What kind of water you ask? Ocean, rain, ground or reclaimed? No, we are talking about Amendment 1 water.

A remarkable 75 percent of Neapolitans and Floridians agreed preserving sensitive land and water was essential and should be paid for with the revenues derived from the doc stamps revenues when they voted for Amendment 1.

From Amendment 1 we would be looking at around $758 million annually. Purchasing 46,000 acres just south of Lake Okeechobee, this would be used largely as a reservoir for discharge from Lake O.

The water would be stored there and slowly released into the Everglades whereby it would again, slowly be cleaned up as it begins to be absorbed by the infrastructure of the Everglades, therefore restoring the Everglades by replenishing the greatly needed water that it requires.

Why should we care?

We should care because without the purchase of this 46,000 acres, the Army Corps has no choice but to release into the Caloosahatchee and St. Lucie rivers, sending billions of gallons of nutrient rich water into these rivers and causing environmental consequences of untold proportions.

Instead of this correct and natural fix for this problem our legislators are thinking of turning this into plain old political pork. Instead of helping the environment naturally they are thinking of bringing home the bacon to their districts. Such as $96.8 million for a Yankee Lake Surface Water Plant in Seminole County, $65 million for reclaimed water systems in Broward County and $50 million for wastewater treatment in the Keys.

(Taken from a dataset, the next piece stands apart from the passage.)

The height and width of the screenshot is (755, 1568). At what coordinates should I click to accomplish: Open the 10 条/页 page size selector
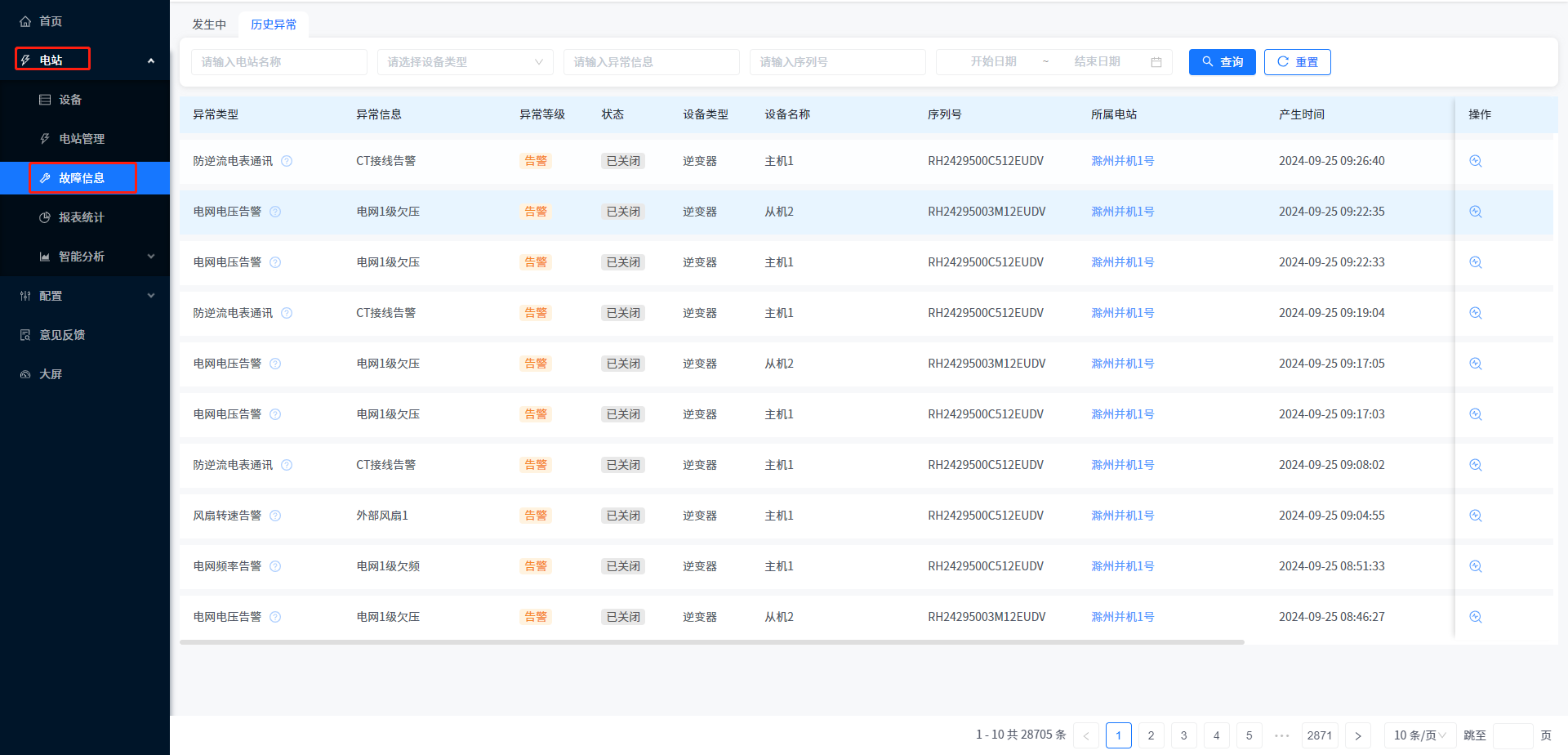point(1419,735)
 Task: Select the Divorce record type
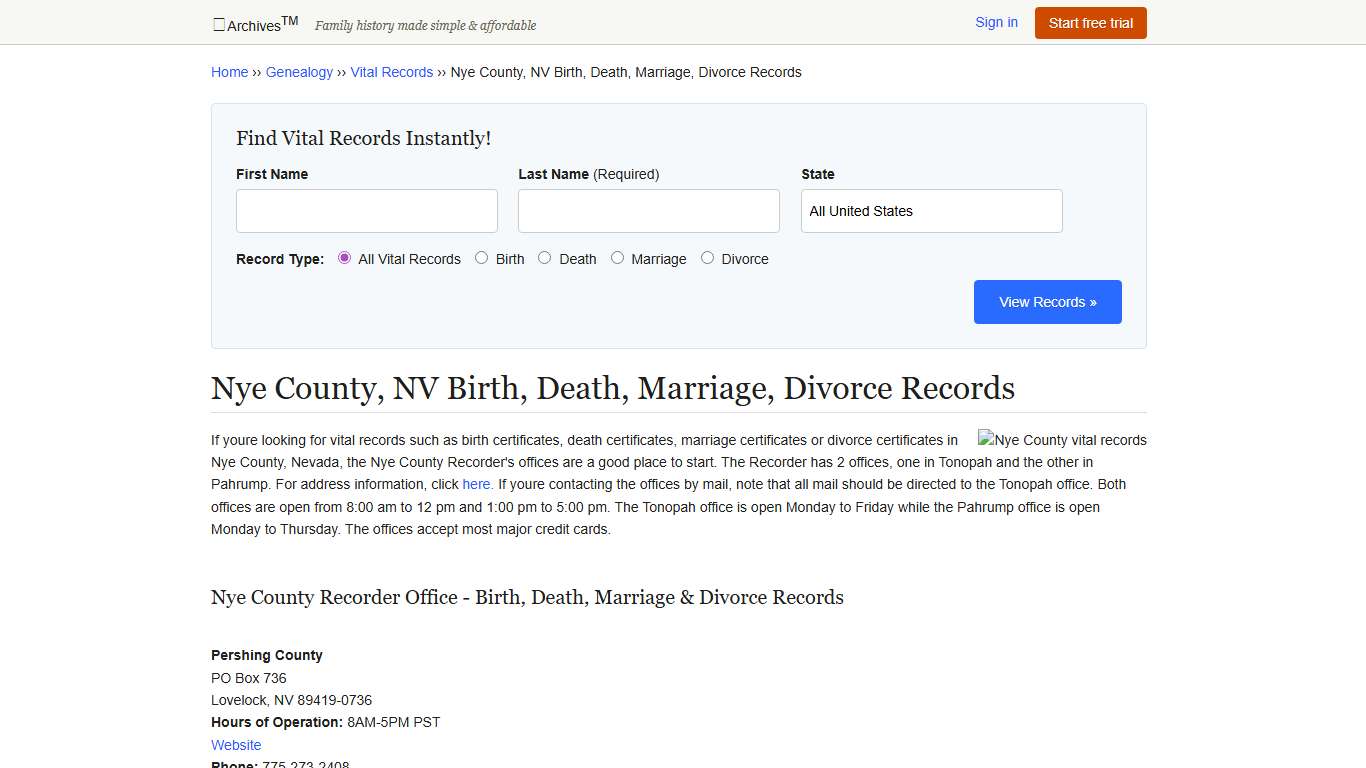tap(707, 257)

To determine appropriate requests, legislators should read Amendment 1’s ballot summary that made it clear the measure was intended to “acquire, restore, improve and manage conservation lands” including protecting water resources and drinking water sources. Wetlands, forests, wildlife habitat and the Everglades are mentioned. Water plants are not. Water is so valuable to us we cannot afford to waste it or pollute it. We cannot build another Everglades only nature can do so. We can help nature and we should.